## Passage
=======

The Dehler 39 was one of the boats that have been more time in production, at least in Europe were the live of a model rarely goes beyond 5 years. That was only possible because the boat was really very good. And it is still a fast boat even at Top level sailing. On the last year world ORCi championship one of the contenders was a Dehler 39:

YouTube - ‪Team Redan - ORCi Worlds 2010 - downwind second helmsman Gerard.MOV‬‏

They have finished 5th in the beta division. Not bad for such an "old" hull. We are not talking about club racing but about top racing

And on the offshore long race, raced with stormy weather, on real time, on their division they were only beaten by the Salona 37 and the Finnflyer 36 both very fast boats.

Results: Flensburger Segel-Club

A hell of a boat. Only now Dehler is presenting a new 40 (41) a boat that I hope is going to be as good as the "old" 39. You can have a look at it here:

http://www.sailnet.com/forums/boat-review-purchase-forum/62341-interesting-sailboats-117.html

Regards

Paulo


----------



## tdw (Oct 2, 2006)

Hey Paulo, who designed the D39 ? I'm thinking Judel/Vrolijk, surely its not one of the Dehler Van de Stadts.


----------



## blt2ski (May 5, 2005)

According to the BROCHURE it is a Judel/Vrolijk design

older model materials at the D-USA site.
Dehler Downloads & Links

Marty


----------



## puddinlegs (Jul 5, 2006)

Anyone see the new D-45 in person? In photos it looks very very nice.

Dehler 45


----------



## PCP (Dec 1, 2004)

Hei Andrew, Hei Marty. Yes Marty is right, that is a Judel/Vrolijk design. Vand de Stadt design seaworthy boats but Judel/Vrolijk are the ones responsible to have transformed the Dehlers into very good looking boats.

About the Dehler 45 I have posted about it on the Interesting boat thread. I have been inside one and yes it is a very nice boat with a really good looking and very good quality interior with some annoying details, not in the interior but just to do a bigger interior.

For instance it is ridiculous that in a modern 45ft you have to have a two cabin boat to have a decent storage space. It is what happens on this one. For making the aft cabins bigger they have taken away almost all the space from the cockpit lockers that are now pretty useless.

Also that rearrangement of the cockpit (closed cockpit) is really ugly. You can close a cockpit without making it look odd. The 45 is a modified 44 (older boat) and the 44 looked a lot better at least in the version that had not an almost all black interior 

Regards

Paulo


----------



## rockDAWG (Sep 6, 2006)

Hello Paulo, thanks for chiming in. I know that the speed of the SV is important to you and I understand your logic; while it is less important to me but it is nice to have. Understand that we can't have it all, thus we need some compromises as what we really need between speed and sea comfort/offshore capable.

=======

[Interface element records]
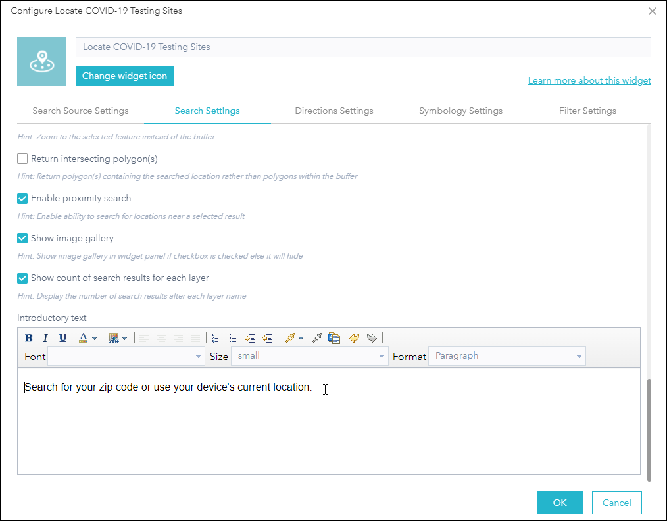Increase the text indent
The height and width of the screenshot is (521, 667).
[250, 337]
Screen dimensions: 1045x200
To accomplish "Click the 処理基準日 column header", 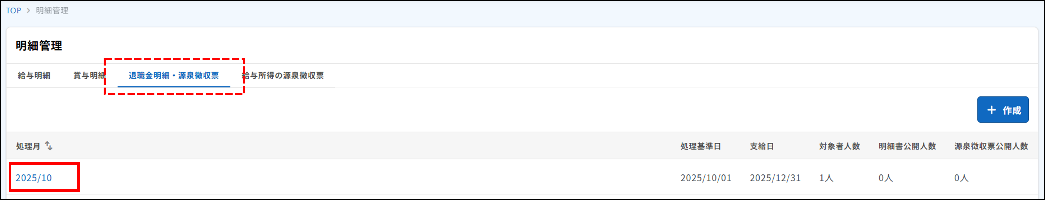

=======

## Short exercise
In the forum thread about Dehler sailboats, list every username that appears in a post heading, along with the date shown in parentheses beside it.

## Task response
- tdw (Oct 2, 2006)
- blt2ski (May 5, 2005)
- puddinlegs (Jul 5, 2006)
- PCP (Dec 1, 2004)
- rockDAWG (Sep 6, 2006)